Earlier this week, Netflix announced that it will begin streaming Neon Genesis Evangelion in April 2019. The 1995 Evangelion TV series is not only one of the most popular anime ever made, it’s also one of the rarest to own on US/UK home video. Since 2005, for various reasons, it has seen neither a home video release nor a legal internet stream, meaning a whole generation of Western anime fans have grown up without (easily) being able to own a copy of the infamous mecha anime.
A change in the anime fan’s mindset
10 years ago, anime fans were experts when it came to sourcing their favourite series. Part of the essential toolkit of being an anime fan included a torrent client, a video player and a codec pack to render the latest episodes. Every week, we waited patiently for our lords and saviours, the fansub groups, to release new anime to us, their devoted masses.
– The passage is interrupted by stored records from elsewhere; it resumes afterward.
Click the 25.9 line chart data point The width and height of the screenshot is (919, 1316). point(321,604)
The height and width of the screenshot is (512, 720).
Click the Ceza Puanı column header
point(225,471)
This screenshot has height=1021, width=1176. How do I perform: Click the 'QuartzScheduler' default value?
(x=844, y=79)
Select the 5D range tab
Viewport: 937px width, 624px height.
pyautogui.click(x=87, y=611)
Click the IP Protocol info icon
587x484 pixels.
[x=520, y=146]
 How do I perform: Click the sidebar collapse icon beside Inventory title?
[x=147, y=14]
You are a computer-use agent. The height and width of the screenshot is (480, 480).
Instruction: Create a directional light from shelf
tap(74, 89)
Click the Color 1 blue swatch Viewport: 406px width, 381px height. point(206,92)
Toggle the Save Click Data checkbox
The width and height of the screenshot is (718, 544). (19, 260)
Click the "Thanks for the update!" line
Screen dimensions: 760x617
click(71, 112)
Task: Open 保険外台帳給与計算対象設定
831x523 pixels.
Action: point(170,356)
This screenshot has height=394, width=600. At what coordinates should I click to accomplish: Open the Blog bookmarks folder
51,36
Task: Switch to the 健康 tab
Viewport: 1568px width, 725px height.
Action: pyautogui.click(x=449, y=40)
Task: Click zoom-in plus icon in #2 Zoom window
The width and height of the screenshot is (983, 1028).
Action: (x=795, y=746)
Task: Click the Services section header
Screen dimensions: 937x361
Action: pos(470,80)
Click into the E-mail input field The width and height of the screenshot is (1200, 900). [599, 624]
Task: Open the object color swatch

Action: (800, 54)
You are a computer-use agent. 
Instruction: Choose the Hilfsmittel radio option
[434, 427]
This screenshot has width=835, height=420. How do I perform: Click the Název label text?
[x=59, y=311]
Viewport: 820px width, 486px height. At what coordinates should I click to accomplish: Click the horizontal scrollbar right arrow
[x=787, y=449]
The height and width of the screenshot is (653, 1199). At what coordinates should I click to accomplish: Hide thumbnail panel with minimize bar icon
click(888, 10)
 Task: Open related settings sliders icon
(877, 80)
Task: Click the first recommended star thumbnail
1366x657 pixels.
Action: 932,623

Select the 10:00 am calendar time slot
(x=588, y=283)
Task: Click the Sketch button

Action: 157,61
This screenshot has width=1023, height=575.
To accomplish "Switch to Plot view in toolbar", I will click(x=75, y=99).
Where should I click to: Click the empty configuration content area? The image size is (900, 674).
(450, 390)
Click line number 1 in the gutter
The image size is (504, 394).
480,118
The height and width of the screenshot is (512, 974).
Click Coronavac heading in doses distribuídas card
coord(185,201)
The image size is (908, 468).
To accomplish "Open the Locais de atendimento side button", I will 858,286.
Looking back, it seems ridiculous to me that I ever had to worry about video codecs, but this was the barrier of entry to being an anime fan. Neither finding nor playing the latest anime could be taken for granted.
Everything is different now.
Easier to pay than to pirate
To be an anime fan today, all you need is a subscription to one of Crunchyroll, HIDIVE, Amazon Prime Video or, of course, Netflix. To watch most anime, I just need pick-up my TV remote and press play. Netflix is a particularly popular choice because, content-wise, it has such a broad appeal that whole families share a subscription.
Us anime fans, we used to do things differently. We’d download individual episodes onto our terabyte-sized hard-drives (or, if you were that hardcore, RAID) and maybe burn them onto DVD when you ran out of disk space.
We hoarded anime because it felt like a precious commodity, something that we’d worked hard to find and couldn’t bare to lose.
A few years ago, I binned it all.
Pirating anime was never about getting something for free, I just liked watching new anime. For a long time, there were no legal alternatives to fansubs, other than to wait literal years for a physical release. Some did wait, but most didn’t.
Anime fans were at least a decade ahead of the industry, but the industry slowly caught up to where we are today.
Anime can still fade into obscurity
Who remembers Mōryō no Hako? It was a really promising and weird horror anime from 2008 that I never finished because it took whole years to fansub, nor has it ever seen an official English language translation.
Like many anime before it, Mōryō no Hako fell through the cracks. It’s a good example where the amateur translation community fell flat, but in today’s professional environment, it would have been simulcast with everything else.
Meanwhile, in September, MyAnimeList removed the fansub listings and group reviews from its anime pages in an effort to “support the anime and manga industry”. I doubt we’re losing anything by not knowing who’s ripping Devilman Crybaby, but it’s also a lot harder to track who worked tirelessly to translate Blue Comet SPT Layzner and Panzer World Galient. These types of anime feel harder to discover now than ever, and as we become further entrenched in our streaming platforms of choice, I sense that we’ve become lazier by the day too; many people are now unwilling to look beyond the surface layer of streaming anime. The old ways are disintegrating.
All of this is me trying to understand the sheer noise generated by Netflix licensing Evangelion, as if Evangelion couldn’t be seen until Netflix saved it. Good or bad, it’s just indicative of the way we are as anime fans now: if it’s not streaming, it may as well not exist.